Date: Wed, 30 Jul 2003 15:37 EST

From: Bill Burman

See OTA BFC References from Michael McKee and Gerald Lang and Laura Prokuski

Alex,

"I doubt about clinically significant DRUJ instability after the proper shaft fixation in the case, but if still it revealed i would use some kind of brace or plaster cast for 3 weeks."

A while ago on another case, you would settle for nothing less than locking up the DRUJ with an Ilizarov for several months. Is it possible to get any follow-up on that most interesting case of an anesthesiologist (who is obliged to twist knobs for a living)?

Bill Burman, MD
HWB Foundation

Date: Wed, 30 Jul 2003 17:22:33 -0400

From: James Carr

1) Hence probably we may call it a Galiazzi variant in the absence of any classification.

You are right on all accounts. Its definitely a Galeazzi equivalent.

Others may have seen, but I never have.

James B. Carr, MD
Palmetto Health Orthopedics

Date: Thu, 31 Jul 2003 21:37:13 +0530

From: DR T I GEORGE

Friends,

I think Bill has ended the controversy on nomenclature from his links to basic fracture courses. Hence this injury is "fracture both bones with DRUJ disruption".

I do agree with James Carr that this is not a common injury but I do remember coming across this once in a while.
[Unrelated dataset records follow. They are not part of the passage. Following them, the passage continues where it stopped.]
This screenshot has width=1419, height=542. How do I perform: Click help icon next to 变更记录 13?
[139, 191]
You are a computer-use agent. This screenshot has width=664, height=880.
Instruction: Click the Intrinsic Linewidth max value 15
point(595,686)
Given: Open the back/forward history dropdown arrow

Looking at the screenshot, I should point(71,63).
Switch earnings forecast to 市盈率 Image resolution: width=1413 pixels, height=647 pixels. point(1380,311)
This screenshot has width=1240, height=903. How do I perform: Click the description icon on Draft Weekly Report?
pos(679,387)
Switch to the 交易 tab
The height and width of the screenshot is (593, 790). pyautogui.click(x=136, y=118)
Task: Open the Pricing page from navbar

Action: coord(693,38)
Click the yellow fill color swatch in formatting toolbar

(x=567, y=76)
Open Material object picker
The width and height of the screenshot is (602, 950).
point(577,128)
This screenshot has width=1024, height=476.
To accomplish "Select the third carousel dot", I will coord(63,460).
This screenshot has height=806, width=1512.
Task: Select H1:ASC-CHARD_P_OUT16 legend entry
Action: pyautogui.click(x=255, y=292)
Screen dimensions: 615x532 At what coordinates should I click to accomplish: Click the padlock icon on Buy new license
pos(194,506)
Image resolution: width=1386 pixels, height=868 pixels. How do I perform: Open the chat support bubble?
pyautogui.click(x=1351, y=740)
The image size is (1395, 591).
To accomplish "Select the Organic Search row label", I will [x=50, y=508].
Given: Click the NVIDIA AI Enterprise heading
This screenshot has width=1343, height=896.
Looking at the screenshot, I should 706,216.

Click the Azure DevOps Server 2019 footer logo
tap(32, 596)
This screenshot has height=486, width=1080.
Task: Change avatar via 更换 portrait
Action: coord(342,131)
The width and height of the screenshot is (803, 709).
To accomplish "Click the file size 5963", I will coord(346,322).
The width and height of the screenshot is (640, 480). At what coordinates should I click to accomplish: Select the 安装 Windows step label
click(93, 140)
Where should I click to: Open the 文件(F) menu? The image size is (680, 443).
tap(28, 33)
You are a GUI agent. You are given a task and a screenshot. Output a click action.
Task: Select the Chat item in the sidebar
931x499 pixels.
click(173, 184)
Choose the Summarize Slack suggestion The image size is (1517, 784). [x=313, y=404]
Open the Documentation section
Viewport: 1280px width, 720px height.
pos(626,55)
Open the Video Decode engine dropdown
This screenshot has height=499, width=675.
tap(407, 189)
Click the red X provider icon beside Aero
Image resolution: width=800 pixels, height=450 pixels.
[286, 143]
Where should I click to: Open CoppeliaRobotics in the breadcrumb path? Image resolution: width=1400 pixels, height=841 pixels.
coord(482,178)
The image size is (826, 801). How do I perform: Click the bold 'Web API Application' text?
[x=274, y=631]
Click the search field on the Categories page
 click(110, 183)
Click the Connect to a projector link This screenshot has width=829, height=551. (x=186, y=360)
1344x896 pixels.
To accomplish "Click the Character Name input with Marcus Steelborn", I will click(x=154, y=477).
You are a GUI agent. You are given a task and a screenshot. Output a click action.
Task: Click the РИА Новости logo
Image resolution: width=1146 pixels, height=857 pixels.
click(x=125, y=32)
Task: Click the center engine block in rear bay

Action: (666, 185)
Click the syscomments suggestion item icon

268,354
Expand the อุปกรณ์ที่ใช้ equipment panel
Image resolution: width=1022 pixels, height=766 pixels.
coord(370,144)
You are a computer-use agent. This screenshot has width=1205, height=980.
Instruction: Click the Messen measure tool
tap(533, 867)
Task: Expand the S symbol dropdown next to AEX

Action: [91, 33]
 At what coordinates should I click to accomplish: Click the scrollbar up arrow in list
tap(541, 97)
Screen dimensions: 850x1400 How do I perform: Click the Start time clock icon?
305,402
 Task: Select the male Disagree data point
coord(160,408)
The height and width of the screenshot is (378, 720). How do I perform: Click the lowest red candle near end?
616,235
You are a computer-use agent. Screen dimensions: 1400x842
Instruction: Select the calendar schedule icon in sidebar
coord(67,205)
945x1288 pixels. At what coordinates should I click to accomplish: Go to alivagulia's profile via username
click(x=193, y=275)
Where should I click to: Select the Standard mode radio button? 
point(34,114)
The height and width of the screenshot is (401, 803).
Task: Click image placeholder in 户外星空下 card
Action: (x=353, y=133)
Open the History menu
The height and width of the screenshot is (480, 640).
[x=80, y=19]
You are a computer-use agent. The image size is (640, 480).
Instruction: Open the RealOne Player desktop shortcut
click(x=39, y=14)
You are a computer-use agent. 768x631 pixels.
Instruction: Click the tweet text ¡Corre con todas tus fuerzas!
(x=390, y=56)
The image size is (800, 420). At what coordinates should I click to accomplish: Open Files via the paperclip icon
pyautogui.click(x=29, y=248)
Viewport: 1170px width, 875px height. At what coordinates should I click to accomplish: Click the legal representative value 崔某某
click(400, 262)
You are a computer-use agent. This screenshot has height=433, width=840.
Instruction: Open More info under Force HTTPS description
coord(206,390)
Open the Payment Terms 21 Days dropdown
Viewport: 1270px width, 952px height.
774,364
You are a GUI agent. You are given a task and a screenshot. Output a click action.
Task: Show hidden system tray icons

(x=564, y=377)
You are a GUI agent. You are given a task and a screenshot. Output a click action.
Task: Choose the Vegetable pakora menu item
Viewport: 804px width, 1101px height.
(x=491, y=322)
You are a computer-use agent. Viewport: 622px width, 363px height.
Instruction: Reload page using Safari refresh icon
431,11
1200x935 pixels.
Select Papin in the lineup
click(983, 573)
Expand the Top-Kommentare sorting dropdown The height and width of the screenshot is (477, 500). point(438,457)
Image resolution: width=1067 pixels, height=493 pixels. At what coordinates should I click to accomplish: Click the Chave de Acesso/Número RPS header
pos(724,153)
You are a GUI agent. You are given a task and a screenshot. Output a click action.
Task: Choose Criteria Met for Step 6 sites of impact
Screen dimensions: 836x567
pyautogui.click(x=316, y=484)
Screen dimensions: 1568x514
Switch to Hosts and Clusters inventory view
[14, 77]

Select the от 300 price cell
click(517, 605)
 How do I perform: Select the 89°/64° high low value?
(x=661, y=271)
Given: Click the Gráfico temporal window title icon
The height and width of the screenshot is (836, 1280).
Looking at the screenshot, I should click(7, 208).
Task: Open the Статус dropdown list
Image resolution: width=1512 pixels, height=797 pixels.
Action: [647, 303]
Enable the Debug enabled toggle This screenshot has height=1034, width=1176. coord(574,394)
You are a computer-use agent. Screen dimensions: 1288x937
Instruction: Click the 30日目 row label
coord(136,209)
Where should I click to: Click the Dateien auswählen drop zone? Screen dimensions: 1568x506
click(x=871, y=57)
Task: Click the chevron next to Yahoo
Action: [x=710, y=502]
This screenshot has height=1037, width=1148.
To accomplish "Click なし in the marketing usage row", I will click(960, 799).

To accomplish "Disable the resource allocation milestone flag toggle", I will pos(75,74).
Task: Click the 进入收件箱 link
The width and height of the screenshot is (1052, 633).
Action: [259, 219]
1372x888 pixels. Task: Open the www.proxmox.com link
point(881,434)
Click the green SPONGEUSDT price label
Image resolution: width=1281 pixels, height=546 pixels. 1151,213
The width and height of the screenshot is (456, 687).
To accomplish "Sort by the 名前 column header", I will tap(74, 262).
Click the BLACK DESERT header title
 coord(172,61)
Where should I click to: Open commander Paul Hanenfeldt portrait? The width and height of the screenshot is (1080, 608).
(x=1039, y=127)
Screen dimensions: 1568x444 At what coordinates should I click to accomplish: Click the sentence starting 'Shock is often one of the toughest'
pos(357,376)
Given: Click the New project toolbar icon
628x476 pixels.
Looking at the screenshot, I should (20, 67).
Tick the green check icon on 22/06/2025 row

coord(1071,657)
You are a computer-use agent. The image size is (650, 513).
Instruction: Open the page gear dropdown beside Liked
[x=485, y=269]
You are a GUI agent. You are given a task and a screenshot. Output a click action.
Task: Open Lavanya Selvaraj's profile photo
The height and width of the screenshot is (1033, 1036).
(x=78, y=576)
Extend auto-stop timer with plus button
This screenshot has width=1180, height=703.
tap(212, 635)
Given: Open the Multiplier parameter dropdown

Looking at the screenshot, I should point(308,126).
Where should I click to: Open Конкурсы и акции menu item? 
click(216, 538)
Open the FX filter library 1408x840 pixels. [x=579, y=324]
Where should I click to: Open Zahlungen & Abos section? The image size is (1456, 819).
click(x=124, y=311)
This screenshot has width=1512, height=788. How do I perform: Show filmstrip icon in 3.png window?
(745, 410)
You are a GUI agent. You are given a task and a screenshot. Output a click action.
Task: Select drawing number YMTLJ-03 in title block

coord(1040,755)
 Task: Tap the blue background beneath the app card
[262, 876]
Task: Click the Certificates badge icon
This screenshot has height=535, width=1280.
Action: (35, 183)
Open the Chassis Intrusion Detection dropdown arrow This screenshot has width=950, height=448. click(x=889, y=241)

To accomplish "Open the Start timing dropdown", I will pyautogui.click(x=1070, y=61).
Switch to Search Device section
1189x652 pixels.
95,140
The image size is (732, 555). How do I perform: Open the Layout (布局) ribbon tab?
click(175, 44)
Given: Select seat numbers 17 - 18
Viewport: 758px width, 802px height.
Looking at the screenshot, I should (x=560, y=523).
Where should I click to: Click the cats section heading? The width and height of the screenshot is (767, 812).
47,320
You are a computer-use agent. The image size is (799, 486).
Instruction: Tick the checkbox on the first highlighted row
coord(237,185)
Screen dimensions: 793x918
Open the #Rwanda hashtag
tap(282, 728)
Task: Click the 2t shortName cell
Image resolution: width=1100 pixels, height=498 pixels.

In fact that is the reason I was trying to get the thoughts of the group on DRUJ disruption mamnagement.

Collective experience does help a lot.

I am attaching the post op pictures and I would welcome your comments. I am keeping an elective cancellous bone graft if required in the future plan.

DR T I GEORGE.

Head of Orthopaedics Unit III
Little Flower Hospital,
Angamaly, Kerala State, India.

Date: Sun, 3 Aug 2003 22:49:17 EDT

From: Aobonedoc

Plate the radius and ulna (assuming skin allows), the evaluate the DRUJ with pinning if unstable.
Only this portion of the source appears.